#### [Supplied information]
___
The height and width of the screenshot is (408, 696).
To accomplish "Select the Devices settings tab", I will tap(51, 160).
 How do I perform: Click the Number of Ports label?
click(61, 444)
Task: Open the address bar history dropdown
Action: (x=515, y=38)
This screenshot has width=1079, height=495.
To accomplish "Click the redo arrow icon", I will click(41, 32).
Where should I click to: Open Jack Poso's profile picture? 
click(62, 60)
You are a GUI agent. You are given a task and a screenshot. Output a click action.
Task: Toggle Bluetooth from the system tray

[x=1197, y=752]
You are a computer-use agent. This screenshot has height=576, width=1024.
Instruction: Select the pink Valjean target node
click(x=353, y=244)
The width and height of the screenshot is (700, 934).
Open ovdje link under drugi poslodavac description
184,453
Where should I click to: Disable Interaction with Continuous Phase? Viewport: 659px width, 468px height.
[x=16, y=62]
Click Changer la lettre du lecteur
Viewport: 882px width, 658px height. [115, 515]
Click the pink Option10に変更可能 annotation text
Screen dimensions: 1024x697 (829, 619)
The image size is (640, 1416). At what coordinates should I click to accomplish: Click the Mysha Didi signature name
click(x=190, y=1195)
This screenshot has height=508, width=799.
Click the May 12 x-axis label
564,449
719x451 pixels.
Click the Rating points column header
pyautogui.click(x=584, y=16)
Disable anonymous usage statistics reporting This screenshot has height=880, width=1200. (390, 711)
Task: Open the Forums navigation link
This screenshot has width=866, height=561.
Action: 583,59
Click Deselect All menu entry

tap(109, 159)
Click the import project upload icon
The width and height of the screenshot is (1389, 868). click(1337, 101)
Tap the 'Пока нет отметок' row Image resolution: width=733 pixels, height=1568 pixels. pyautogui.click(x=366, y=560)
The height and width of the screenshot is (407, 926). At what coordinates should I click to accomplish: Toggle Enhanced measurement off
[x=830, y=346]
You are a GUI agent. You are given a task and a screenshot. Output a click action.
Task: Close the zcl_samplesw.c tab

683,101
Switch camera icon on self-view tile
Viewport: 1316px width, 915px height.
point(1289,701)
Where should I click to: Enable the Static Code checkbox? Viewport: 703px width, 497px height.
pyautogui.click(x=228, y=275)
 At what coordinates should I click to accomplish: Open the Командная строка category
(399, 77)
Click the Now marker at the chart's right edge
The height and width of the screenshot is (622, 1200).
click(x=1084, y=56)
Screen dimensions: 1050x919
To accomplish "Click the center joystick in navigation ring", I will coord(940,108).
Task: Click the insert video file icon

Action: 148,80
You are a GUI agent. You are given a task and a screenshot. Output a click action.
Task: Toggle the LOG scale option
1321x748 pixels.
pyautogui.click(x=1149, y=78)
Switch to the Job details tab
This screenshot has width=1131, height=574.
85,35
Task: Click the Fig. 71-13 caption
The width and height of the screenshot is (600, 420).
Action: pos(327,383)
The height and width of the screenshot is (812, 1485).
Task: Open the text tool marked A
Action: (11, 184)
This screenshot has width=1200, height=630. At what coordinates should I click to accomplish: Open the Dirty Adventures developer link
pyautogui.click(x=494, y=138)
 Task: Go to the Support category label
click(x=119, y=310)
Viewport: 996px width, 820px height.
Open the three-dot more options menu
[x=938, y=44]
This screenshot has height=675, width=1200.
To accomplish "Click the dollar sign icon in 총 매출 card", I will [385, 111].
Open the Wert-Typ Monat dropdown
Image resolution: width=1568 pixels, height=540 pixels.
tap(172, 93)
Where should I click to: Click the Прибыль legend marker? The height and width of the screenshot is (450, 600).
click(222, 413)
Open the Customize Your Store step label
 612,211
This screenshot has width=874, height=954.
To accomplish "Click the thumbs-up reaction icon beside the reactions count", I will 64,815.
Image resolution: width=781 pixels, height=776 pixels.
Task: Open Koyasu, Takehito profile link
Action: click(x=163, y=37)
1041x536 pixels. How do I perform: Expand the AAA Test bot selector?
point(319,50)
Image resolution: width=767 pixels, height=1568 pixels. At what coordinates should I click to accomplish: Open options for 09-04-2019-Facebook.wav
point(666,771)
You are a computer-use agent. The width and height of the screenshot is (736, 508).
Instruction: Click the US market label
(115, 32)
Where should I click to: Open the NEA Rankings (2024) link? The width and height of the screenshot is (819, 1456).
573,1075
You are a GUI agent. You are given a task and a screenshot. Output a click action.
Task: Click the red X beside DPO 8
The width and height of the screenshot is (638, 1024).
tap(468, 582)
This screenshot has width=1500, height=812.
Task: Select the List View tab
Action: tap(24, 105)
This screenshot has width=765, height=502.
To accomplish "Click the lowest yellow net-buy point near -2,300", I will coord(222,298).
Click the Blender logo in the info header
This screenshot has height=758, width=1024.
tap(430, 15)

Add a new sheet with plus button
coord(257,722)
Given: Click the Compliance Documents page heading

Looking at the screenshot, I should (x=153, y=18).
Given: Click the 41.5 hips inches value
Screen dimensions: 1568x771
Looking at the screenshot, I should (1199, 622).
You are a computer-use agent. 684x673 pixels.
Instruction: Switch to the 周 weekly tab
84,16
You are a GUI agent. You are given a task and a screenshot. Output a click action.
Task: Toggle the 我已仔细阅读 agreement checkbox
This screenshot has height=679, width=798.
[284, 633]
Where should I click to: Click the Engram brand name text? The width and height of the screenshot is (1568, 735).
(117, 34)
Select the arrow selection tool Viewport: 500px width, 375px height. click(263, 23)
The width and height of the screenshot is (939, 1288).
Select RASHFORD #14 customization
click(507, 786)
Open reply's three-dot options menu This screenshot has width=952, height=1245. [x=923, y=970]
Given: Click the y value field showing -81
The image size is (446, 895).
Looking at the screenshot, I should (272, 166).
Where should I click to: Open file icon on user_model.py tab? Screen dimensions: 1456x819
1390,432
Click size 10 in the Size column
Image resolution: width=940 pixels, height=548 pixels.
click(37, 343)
___
#### [Problem requirements]
Each line from the one containing "Select RASHFORD #14 customization" to the end of the listing above should be copied exactly, and nothing else.

#### [Output]
Select RASHFORD #14 customization
click(507, 786)
Open reply's three-dot options menu This screenshot has width=952, height=1245. [x=923, y=970]
Given: Click the y value field showing -81
The image size is (446, 895).
Looking at the screenshot, I should (272, 166).
Where should I click to: Open file icon on user_model.py tab? Screen dimensions: 1456x819
1390,432
Click size 10 in the Size column
Image resolution: width=940 pixels, height=548 pixels.
click(37, 343)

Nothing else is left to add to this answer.